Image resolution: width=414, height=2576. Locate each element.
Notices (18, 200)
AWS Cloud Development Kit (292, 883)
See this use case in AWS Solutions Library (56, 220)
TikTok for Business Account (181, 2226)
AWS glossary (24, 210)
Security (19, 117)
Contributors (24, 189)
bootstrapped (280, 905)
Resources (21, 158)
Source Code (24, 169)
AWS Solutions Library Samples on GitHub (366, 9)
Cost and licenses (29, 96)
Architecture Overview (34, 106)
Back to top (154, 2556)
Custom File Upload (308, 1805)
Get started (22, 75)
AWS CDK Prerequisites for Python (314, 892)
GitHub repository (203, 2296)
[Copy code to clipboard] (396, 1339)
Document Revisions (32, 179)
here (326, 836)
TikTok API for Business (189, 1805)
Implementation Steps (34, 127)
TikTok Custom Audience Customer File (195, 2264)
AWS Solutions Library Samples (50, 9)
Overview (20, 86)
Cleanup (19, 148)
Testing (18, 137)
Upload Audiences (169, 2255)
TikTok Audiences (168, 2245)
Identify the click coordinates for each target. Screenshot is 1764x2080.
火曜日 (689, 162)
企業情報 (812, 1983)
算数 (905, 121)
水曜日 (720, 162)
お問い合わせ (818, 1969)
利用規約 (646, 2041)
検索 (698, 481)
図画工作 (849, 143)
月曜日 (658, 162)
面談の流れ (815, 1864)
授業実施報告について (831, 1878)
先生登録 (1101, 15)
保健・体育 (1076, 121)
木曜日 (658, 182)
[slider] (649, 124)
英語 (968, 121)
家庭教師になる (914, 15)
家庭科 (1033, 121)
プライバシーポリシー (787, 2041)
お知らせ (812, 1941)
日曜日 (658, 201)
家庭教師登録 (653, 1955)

##############################

Your instructions ::
Output only a verbatim copy of the lines spanning from the line that contains "See this use" to the end of the records above.

Output of the exercise ::
See this use case in AWS Solutions Library (56, 220)
TikTok for Business Account (181, 2226)
AWS glossary (24, 210)
Security (19, 117)
Contributors (24, 189)
bootstrapped (280, 905)
Resources (21, 158)
Source Code (24, 169)
AWS Solutions Library Samples on GitHub (366, 9)
Cost and licenses (29, 96)
Architecture Overview (34, 106)
Back to top (154, 2556)
Custom File Upload (308, 1805)
Get started (22, 75)
AWS CDK Prerequisites for Python (314, 892)
GitHub repository (203, 2296)
[Copy code to clipboard] (396, 1339)
Document Revisions (32, 179)
here (326, 836)
TikTok API for Business (189, 1805)
Implementation Steps (34, 127)
TikTok Custom Audience Customer File (195, 2264)
AWS Solutions Library Samples (50, 9)
Overview (20, 86)
Cleanup (19, 148)
Testing (18, 137)
Upload Audiences (169, 2255)
TikTok Audiences (168, 2245)
Identify the click coordinates for each target. Screenshot is 1764x2080.
火曜日 (689, 162)
企業情報 (812, 1983)
算数 (905, 121)
水曜日 (720, 162)
お問い合わせ (818, 1969)
利用規約 (646, 2041)
検索 (698, 481)
図画工作 (849, 143)
月曜日 (658, 162)
面談の流れ (815, 1864)
授業実施報告について (831, 1878)
先生登録 (1101, 15)
保健・体育 (1076, 121)
木曜日 (658, 182)
[slider] (649, 124)
英語 (968, 121)
家庭教師になる (914, 15)
家庭科 (1033, 121)
プライバシーポリシー (787, 2041)
お知らせ (812, 1941)
日曜日 (658, 201)
家庭教師登録 (653, 1955)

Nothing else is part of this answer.